[Collected data]
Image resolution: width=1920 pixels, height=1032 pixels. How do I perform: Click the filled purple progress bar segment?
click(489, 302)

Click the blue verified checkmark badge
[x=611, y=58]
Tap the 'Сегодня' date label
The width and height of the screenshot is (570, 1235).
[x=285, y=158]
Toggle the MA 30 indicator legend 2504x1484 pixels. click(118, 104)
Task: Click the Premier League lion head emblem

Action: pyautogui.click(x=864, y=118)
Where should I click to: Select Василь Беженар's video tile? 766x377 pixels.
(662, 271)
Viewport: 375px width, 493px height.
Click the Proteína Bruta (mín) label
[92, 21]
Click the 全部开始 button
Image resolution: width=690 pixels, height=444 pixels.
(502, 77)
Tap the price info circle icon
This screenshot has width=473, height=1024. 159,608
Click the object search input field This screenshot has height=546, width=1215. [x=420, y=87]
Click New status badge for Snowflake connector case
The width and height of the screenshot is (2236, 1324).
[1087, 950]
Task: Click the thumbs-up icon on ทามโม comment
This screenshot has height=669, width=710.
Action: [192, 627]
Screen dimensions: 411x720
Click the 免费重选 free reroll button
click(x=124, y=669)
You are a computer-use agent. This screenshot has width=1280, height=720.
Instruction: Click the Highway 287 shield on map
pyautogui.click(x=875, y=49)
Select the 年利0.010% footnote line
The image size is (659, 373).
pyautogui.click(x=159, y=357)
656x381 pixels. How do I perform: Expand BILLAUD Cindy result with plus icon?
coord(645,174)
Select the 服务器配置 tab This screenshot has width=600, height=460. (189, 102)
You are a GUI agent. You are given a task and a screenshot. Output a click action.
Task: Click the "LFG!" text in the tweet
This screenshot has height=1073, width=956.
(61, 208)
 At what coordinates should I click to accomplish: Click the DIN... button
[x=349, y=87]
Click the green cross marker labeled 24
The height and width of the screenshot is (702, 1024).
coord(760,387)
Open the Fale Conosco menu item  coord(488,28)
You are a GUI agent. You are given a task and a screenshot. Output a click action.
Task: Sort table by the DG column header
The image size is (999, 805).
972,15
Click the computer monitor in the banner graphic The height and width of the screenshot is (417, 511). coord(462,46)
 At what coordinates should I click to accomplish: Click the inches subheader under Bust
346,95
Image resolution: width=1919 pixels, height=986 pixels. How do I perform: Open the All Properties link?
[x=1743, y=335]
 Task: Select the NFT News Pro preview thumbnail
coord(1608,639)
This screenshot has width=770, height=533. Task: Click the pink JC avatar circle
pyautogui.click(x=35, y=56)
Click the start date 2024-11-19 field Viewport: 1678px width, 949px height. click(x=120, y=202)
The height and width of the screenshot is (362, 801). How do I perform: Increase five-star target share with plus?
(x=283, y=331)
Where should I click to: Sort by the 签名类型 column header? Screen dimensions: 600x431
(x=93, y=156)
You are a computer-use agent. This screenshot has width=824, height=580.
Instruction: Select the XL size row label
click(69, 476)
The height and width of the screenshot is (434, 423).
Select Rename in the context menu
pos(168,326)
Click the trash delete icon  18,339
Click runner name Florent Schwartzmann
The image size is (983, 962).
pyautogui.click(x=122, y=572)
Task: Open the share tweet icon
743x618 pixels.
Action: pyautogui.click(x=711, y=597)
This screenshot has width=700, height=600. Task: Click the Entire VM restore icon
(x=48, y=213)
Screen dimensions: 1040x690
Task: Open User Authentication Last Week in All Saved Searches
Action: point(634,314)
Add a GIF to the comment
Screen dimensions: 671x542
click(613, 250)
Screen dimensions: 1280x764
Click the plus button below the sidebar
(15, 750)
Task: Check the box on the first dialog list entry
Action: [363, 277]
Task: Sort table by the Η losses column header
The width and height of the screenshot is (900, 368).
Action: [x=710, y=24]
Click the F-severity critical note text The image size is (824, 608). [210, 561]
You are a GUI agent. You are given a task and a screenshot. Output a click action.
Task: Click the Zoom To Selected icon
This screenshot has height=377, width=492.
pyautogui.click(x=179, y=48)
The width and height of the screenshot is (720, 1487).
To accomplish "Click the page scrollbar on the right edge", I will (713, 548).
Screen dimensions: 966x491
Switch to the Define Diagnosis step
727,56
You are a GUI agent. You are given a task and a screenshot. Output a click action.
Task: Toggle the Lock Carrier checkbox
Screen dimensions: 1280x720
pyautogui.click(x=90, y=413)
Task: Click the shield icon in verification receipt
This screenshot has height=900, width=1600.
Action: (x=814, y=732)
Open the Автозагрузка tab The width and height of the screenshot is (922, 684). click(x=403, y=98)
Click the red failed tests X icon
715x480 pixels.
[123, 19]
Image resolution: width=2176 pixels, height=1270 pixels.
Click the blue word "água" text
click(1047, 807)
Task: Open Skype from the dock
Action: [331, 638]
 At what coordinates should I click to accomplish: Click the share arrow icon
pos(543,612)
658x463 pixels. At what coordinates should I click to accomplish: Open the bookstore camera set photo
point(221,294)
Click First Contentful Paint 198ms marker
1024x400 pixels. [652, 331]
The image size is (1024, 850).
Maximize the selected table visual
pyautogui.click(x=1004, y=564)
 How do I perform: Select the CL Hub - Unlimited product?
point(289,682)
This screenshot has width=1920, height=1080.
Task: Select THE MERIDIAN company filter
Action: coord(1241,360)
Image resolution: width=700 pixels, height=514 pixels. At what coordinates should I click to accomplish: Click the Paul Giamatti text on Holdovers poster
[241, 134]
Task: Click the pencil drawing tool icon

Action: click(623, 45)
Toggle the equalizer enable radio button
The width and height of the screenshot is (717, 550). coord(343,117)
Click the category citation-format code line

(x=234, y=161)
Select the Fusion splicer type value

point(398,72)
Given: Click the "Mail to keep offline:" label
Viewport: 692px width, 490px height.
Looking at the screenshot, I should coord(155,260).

__What to do__.
Starting with the first line of the entries and ending with the line that has "has width=1280, height=720.", copy each line exactly and add nothing.

__Task answer__.
Image resolution: width=1920 pixels, height=1032 pixels. How do I perform: Click the filled purple progress bar segment?
click(489, 302)

Click the blue verified checkmark badge
[x=611, y=58]
Tap the 'Сегодня' date label
The width and height of the screenshot is (570, 1235).
[x=285, y=158]
Toggle the MA 30 indicator legend 2504x1484 pixels. click(118, 104)
Task: Click the Premier League lion head emblem

Action: pyautogui.click(x=864, y=118)
Where should I click to: Select Василь Беженар's video tile? 766x377 pixels.
(662, 271)
Viewport: 375px width, 493px height.
Click the Proteína Bruta (mín) label
[92, 21]
Click the 全部开始 button
Image resolution: width=690 pixels, height=444 pixels.
(502, 77)
Tap the price info circle icon
This screenshot has width=473, height=1024. 159,608
Click the object search input field This screenshot has height=546, width=1215. [x=420, y=87]
Click New status badge for Snowflake connector case
The width and height of the screenshot is (2236, 1324).
[1087, 950]
Task: Click the thumbs-up icon on ทามโม comment
This screenshot has height=669, width=710.
Action: [192, 627]
Screen dimensions: 411x720
Click the 免费重选 free reroll button
click(x=124, y=669)
You are a computer-use agent. This screenshot has width=1280, height=720.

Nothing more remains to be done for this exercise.